We enjoyed our trip, but why was the Alaska Highway built, and why did it need to be completed so fast? The tourist information says this: The Japanese bombing of Pearl Harbor in 1941 forced the America and Canadian governments to re-evaluate the security of North America. They needed a secure supply route to haul military goods and materials from the lower states to Alaska and it had to be completed in less than one year. The story of the men, the equipment, and their triumphs over nature to open the northern passage is as legendary as the men who risked their lives to build the highway. Next to the official beginning of the Alaska Highway is another sign explaining things, but it is covered with bumper stickers now. But you can see it is mile 0 here.
This is an exciting drive for many motorists. Across the street, we saw the Surveyor Statue.
This statue is a tribute to the tens of thousands of men who arrived in Dawson Creek in the spring of 1942 to build the Alaska Highway. The Iron Surveyor statue stands as a reminder of the amazing feat and of those who lost their lives in the effort. Standing above the traffic circle that leads you onto the famous highway, the surveyor points northwest along the path that became first a mud track and finally the paved highway we have today.
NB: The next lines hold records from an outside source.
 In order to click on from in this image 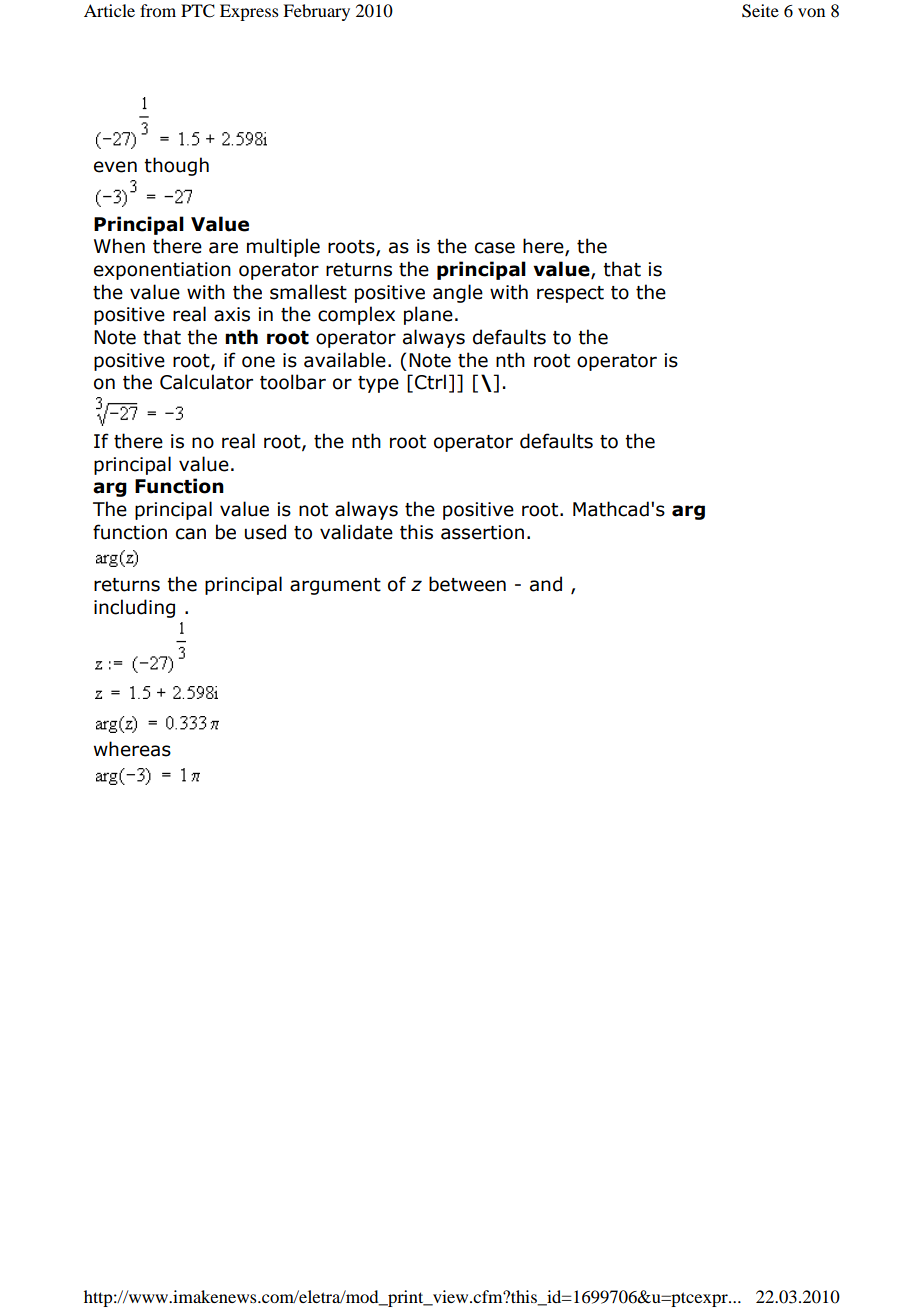, I will do `click(158, 10)`.
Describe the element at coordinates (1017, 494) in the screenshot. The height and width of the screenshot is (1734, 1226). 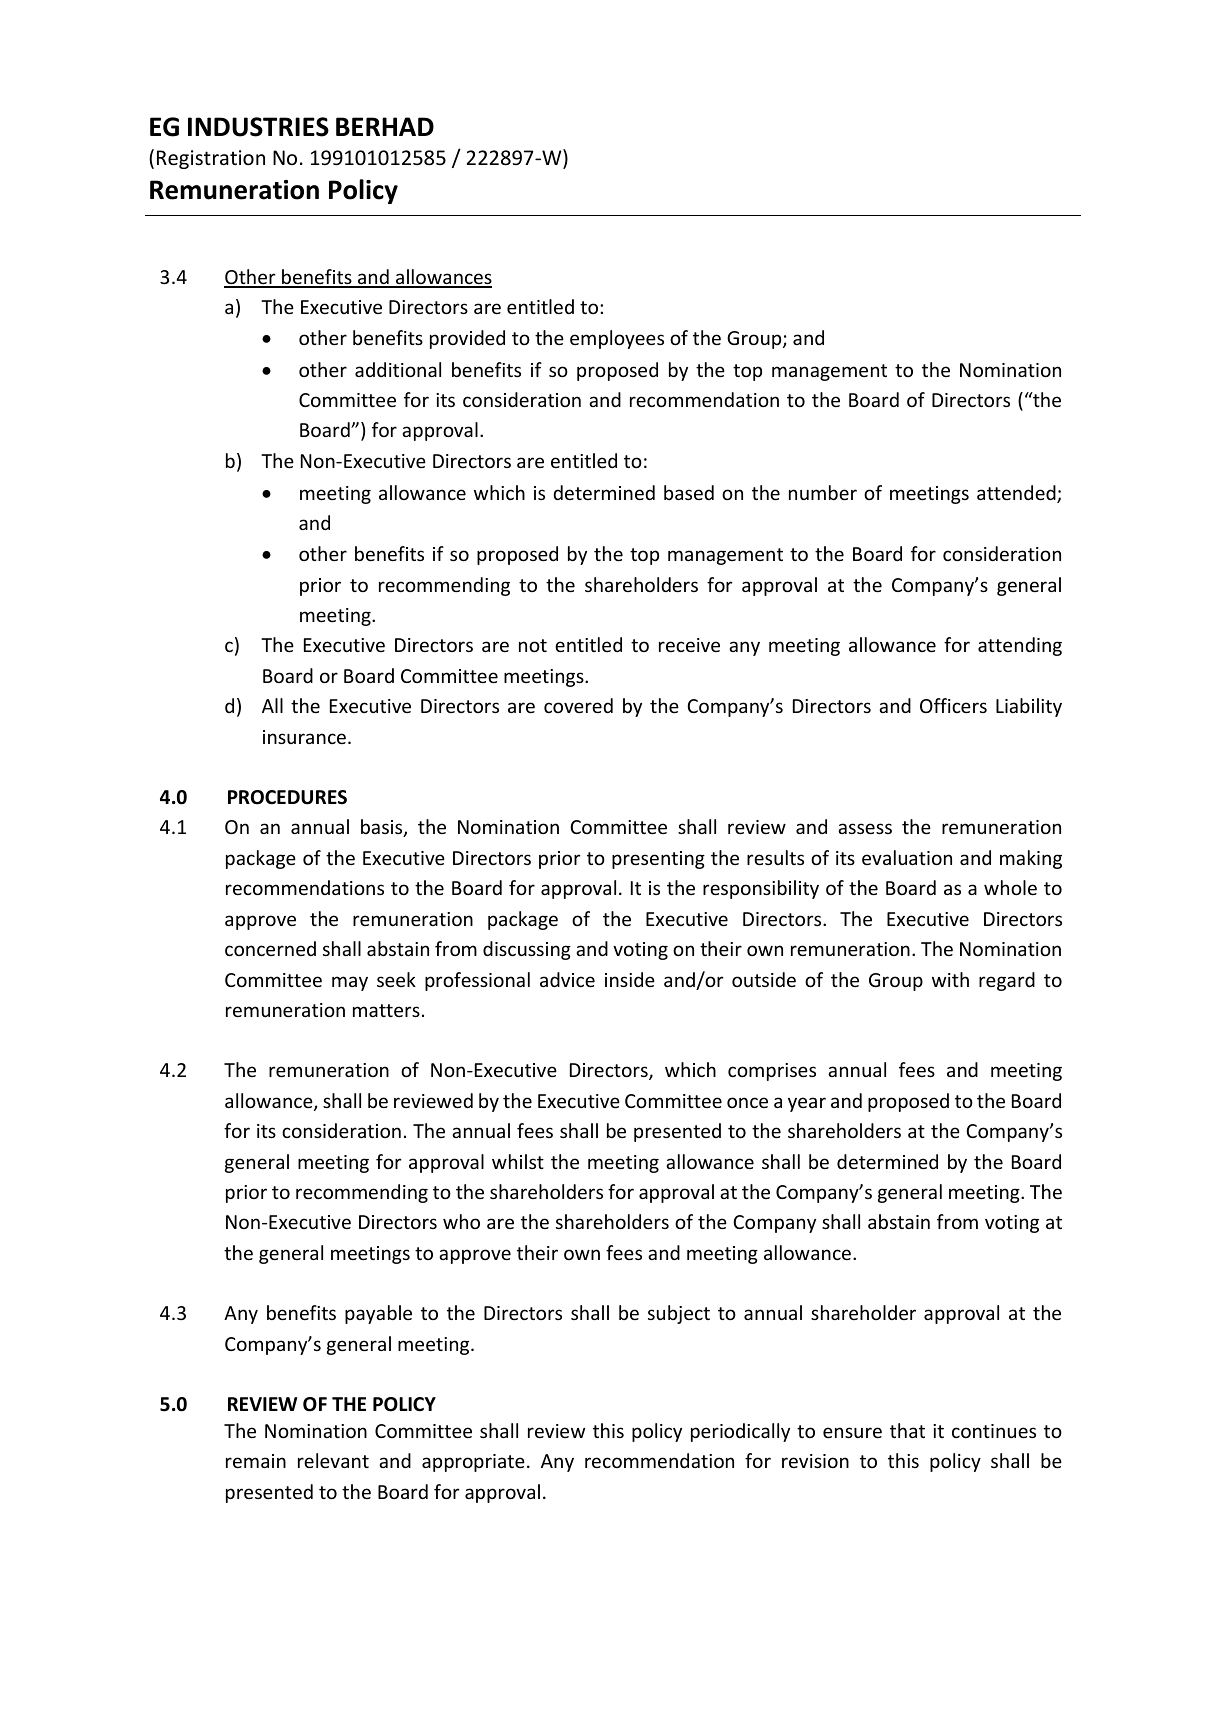
I see `attended` at that location.
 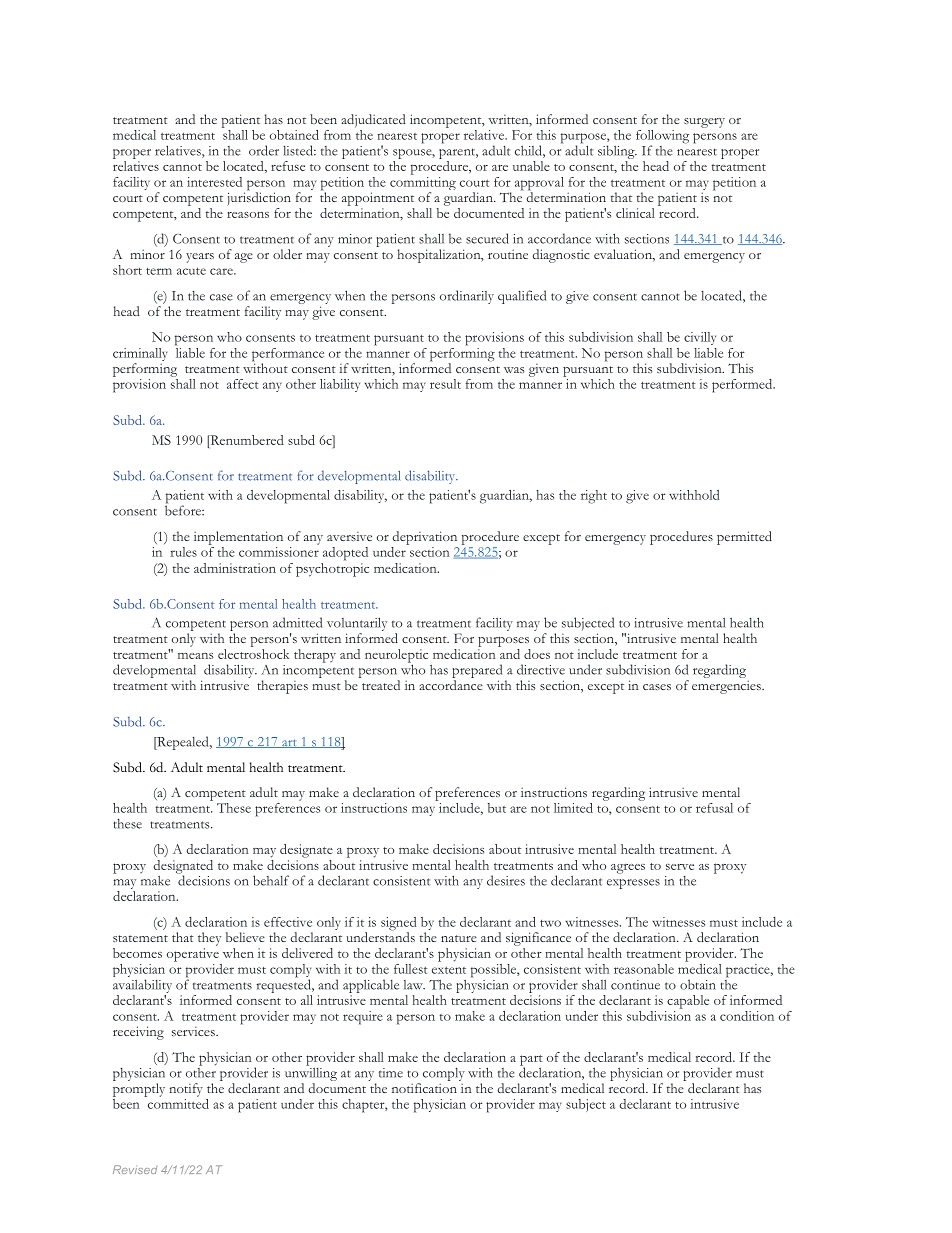 What do you see at coordinates (662, 138) in the screenshot?
I see `following` at bounding box center [662, 138].
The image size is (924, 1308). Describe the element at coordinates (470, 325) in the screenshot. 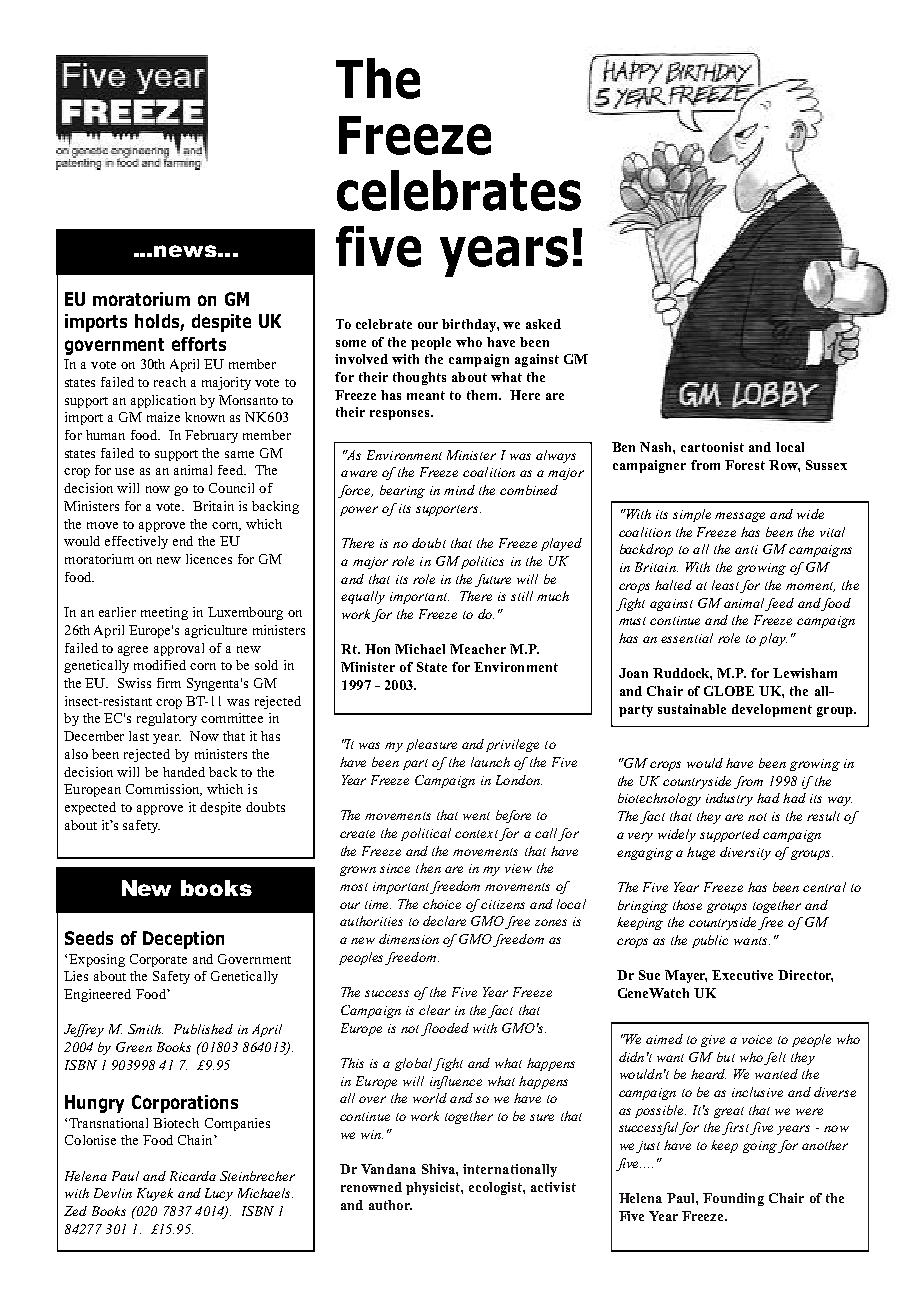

Created by local sculptor, Karl Mattson, whose family has ranched in the region for generations, the statue is welded from scrap metal from local farms. The clothing and surveyor’s transit are true to the style of the 1940’s. If you go to Dawson Creek, spend some time here to visit museums and walk around the town. There is so much history and so many interesting things to see here. But we have to keep driving for the next there days. Our next stop was for a beaver.
Here we are in Beaverlodge, Alberta, Canada. In 2004 this giant statue of a beaver was built here, next to the Visitor’s Center. Each town along the Alaska Highway and roads leading to Dawson Creek, try to have a reason for travelers and tourists to stop. Beaverlodge has, according to Roadside America, the world’s largest beaver. This beaver is 15 feet tall, 18 feet long and sits on a log that is 20 feet long. And, weighs 3,000 pounds. The beaver was built to commemorate the town’s 75th anniversary. This was our last photo stop. We drove to Edmonton, Canada tonight. The next day we drove south through Calgary, Canada and into Great Falls, Montana, USA. Another long drive and we arrived home, west of Denver, Colorado. This was a great trip, but of course, we did not see everything. Some day we would like to drive leisurely, through the USA and Canada to Dawson Creek. There is so much more to see, but maybe??? So many place to see, so little time to travel and explore. We hope you drive all or part of the way to Fairbanks, Alaska. It was beautiful and fun.